#### About this exercise:
Using the data that follows, return exactly the lines from the one that contains "The image size is (700, 1244)." through the one that contains "You are a computer-use agent. Screen", ends included.
————
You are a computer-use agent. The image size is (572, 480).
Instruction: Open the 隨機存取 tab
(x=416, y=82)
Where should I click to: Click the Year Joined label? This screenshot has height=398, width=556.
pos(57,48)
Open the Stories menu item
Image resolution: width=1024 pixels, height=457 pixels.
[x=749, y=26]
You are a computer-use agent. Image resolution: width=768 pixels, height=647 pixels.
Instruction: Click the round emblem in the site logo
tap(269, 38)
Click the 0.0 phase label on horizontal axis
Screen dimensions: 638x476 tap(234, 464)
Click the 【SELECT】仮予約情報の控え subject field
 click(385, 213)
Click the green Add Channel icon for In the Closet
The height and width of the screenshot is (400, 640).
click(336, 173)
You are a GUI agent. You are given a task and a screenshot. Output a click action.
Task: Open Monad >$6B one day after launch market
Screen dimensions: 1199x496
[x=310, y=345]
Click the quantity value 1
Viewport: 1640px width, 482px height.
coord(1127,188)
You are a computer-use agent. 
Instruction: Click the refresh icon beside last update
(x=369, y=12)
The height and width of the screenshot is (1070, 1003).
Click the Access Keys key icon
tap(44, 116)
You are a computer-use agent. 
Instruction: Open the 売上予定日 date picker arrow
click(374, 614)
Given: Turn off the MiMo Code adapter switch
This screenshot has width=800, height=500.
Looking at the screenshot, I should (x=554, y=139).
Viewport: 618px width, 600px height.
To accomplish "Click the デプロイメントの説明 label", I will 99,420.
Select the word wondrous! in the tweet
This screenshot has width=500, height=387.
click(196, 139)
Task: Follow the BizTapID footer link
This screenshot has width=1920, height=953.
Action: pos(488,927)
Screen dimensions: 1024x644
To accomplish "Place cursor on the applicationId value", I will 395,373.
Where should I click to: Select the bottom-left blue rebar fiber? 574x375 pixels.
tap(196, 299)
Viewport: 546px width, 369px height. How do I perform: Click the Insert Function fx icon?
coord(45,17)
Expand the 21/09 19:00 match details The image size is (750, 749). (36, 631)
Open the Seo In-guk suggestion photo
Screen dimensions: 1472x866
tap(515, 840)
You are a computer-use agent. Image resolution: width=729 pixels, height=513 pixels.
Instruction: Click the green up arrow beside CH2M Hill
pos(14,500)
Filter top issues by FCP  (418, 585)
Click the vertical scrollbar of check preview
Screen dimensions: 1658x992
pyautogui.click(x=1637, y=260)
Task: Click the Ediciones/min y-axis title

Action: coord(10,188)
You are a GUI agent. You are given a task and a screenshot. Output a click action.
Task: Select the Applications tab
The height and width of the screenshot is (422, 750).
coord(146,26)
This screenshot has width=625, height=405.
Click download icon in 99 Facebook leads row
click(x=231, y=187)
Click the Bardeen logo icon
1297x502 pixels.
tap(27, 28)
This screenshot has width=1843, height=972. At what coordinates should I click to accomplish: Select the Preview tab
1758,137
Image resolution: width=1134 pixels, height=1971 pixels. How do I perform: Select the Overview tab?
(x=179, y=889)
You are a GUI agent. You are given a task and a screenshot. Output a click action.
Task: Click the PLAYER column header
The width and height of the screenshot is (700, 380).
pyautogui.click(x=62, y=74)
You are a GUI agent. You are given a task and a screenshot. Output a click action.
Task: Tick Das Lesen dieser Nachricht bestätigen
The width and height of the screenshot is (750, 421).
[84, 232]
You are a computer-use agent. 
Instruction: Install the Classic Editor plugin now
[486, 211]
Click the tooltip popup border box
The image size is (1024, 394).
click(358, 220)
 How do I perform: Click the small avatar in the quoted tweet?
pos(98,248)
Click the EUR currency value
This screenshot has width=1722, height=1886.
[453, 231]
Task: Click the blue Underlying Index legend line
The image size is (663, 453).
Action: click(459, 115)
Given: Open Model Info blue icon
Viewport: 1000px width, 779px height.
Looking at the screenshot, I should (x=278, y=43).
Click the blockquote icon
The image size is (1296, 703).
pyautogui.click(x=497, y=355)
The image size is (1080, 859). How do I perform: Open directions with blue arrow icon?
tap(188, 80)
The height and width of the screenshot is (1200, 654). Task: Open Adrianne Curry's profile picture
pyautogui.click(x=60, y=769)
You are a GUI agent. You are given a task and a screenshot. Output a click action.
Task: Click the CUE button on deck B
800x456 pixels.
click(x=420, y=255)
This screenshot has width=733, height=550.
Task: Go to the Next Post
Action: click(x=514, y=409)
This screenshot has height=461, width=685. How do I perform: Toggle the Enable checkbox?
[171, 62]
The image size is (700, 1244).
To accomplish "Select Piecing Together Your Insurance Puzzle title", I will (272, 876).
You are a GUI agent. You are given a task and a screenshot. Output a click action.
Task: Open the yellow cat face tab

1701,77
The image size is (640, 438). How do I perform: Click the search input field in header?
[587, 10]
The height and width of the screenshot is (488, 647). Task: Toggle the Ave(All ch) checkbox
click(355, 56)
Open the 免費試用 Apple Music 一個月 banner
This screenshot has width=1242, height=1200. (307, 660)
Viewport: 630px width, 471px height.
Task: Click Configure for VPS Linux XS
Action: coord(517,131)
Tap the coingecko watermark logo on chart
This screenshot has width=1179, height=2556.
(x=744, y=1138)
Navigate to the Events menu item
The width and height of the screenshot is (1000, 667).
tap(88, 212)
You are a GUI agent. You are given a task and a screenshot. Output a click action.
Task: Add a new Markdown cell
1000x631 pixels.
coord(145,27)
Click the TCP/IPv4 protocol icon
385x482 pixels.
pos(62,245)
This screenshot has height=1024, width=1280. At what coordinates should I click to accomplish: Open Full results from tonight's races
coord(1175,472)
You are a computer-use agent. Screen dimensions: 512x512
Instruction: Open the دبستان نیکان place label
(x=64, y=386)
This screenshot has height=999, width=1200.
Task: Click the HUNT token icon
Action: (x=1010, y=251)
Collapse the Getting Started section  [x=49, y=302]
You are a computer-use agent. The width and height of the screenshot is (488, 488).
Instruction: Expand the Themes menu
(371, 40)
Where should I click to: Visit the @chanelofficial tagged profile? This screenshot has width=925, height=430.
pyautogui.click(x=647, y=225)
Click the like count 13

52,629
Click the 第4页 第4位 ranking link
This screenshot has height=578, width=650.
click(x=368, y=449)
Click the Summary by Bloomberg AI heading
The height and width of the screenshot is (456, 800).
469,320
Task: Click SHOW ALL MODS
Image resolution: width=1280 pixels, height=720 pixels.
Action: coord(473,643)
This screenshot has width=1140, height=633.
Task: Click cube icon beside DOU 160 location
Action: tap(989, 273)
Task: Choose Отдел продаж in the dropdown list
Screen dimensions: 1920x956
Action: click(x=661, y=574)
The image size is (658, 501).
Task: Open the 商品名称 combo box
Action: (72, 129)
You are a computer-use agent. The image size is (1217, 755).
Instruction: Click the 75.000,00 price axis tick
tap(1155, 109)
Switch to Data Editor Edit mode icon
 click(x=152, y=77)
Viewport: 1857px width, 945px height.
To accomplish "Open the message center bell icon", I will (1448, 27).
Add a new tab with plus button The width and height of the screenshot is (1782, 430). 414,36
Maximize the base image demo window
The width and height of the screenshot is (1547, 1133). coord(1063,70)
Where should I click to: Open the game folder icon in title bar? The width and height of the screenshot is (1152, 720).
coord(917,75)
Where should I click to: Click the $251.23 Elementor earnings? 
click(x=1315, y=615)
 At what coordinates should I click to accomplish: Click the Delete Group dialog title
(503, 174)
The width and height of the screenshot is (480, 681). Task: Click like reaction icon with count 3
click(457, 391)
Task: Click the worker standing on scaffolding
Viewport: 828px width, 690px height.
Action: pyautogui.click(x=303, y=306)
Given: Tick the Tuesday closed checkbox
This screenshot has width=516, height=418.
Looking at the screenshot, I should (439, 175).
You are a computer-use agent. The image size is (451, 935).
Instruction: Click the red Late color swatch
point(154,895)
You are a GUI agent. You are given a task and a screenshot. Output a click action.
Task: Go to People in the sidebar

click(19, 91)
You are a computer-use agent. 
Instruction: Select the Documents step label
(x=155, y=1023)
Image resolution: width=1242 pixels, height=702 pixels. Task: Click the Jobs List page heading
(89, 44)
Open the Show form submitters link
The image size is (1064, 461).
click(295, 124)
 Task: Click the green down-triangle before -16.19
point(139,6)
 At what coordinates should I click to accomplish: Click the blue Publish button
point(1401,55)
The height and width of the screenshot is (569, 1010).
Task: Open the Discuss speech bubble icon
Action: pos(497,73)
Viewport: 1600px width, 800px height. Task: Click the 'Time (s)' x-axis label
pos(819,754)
————
#### Solution for this task:
The image size is (700, 1244).
To accomplish "Select Piecing Together Your Insurance Puzzle title", I will (272, 876).
You are a GUI agent. You are given a task and a screenshot. Output a click action.
Task: Open the yellow cat face tab

1701,77
The image size is (640, 438). How do I perform: Click the search input field in header?
[587, 10]
The height and width of the screenshot is (488, 647). Task: Toggle the Ave(All ch) checkbox
click(355, 56)
Open the 免費試用 Apple Music 一個月 banner
This screenshot has width=1242, height=1200. (307, 660)
Viewport: 630px width, 471px height.
Task: Click Configure for VPS Linux XS
Action: coord(517,131)
Tap the coingecko watermark logo on chart
This screenshot has width=1179, height=2556.
(x=744, y=1138)
Navigate to the Events menu item
The width and height of the screenshot is (1000, 667).
tap(88, 212)
You are a GUI agent. You are given a task and a screenshot. Output a click action.
Task: Add a new Markdown cell
1000x631 pixels.
coord(145,27)
Click the TCP/IPv4 protocol icon
385x482 pixels.
pos(62,245)
This screenshot has height=1024, width=1280. At what coordinates should I click to accomplish: Open Full results from tonight's races
coord(1175,472)
You are a computer-use agent. Screen dimensions: 512x512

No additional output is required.